Poll: Arab distrust of US growing

People in Arab nations believe the Iraq war has brought less peace, more terrorism and contrary to Washington's claims, will result in less democracy, a new poll indicates.

    Most Arabs feel the Iraq war has brought less peace to the region

    The survey of six Arab countries, also found a plurality of respondents got their news from Aljazeera, currently at the centre of a storm over an alleged US idea to bomb its headquarters.

    When asked which country was the biggest threat to them, most respondents chose Israel or the United States, while France was nominated as the country most respondents would like to be a superpower.

    The University of Maryland/Zogby International poll published on Friday was conducted in Jordan, Lebanon, Morocco, Saudi Arabia and the United Arab Emirates in October.

    Eighty-one per cent of respondents said the Iraq war had brought "less peace" to the Middle East, while only 6% believed it had enhanced peace.

    More terrorism

    Seventy-eight per cent of people questioned believed the Iraq war had resulted in more terrorism than before, while 58% said it brought less democracy, with only 9% believing it enhanced democratic development.

    "They think the Iraq war has brought nothing but disaster" 

    Shibley Telhami, University of Maryland professor

    While the administration of President George Bush frequently argues that it has liberated Iraqis from Saddam Hussein, only 6% of those surveyed believed that the Iraqi people were better off after the war. Seventy-seven per cent thought they were worse off.

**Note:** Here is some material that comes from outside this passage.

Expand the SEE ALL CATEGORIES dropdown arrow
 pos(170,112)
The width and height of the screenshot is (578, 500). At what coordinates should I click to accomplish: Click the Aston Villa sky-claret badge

    "In addition to the Arab-Israeli issue, which has been the prism of how Arabs have looked at the US, there is an added new prism, and that is Iraq," said Shibley Telhami, Anwar Sadat Professor for Peace and Development at the University of Maryland.

    "They think the Iraq war has brought nothing but disaster."

    Only 6% thought spreading democracy was an objective in the war in Iraq, while 76% thought control of oilfields was important, and 68% believed support for Israel was the key motivating factor.

    Growing hostility

    "The American presence itself is something they fear ... the perception of threat is there, because it does mean that in general people are rooting against the US in Iraq," said Telhami.

    The survey makes unwelcome reading for US diplomats, who have repeatedly tried to improve US standing in the Middle East.

    Undersecretary for Public Diplomacy Karen Hughes confronted some of the hostility during a regional visit in September.

    Arab opinion of French President
    Chirac is high 

    The poll also asked, in a world with one superpower, which c country respondents would like to fulfil that role.

    Twenty-one per cent said France, 13% said China and 10%said Pakistan. Only 6% voted for the United States, which came in just behind Britain, at 7%.

    French President Jacques Chirac, emerged as the most popular leader.

    Trusting Aljazeera

    Forty-five per cent of those surveyed said they watched Aljazeera most for international news, followed by 11% for Dubai-based MBC.

    Britain's Daily Mirror newspaper reported the existence of a memo which summarised a conversation between Bush and British Prime Minister Tony Blair in which the US president was reported to have said he wanted to bomb the channel's headquarters in Doha, Qatar.

    Telhami said that he proved in a statistical analysis of similar findings regarding Aljazeera last year, that the station was not colouring Arab views of the United States.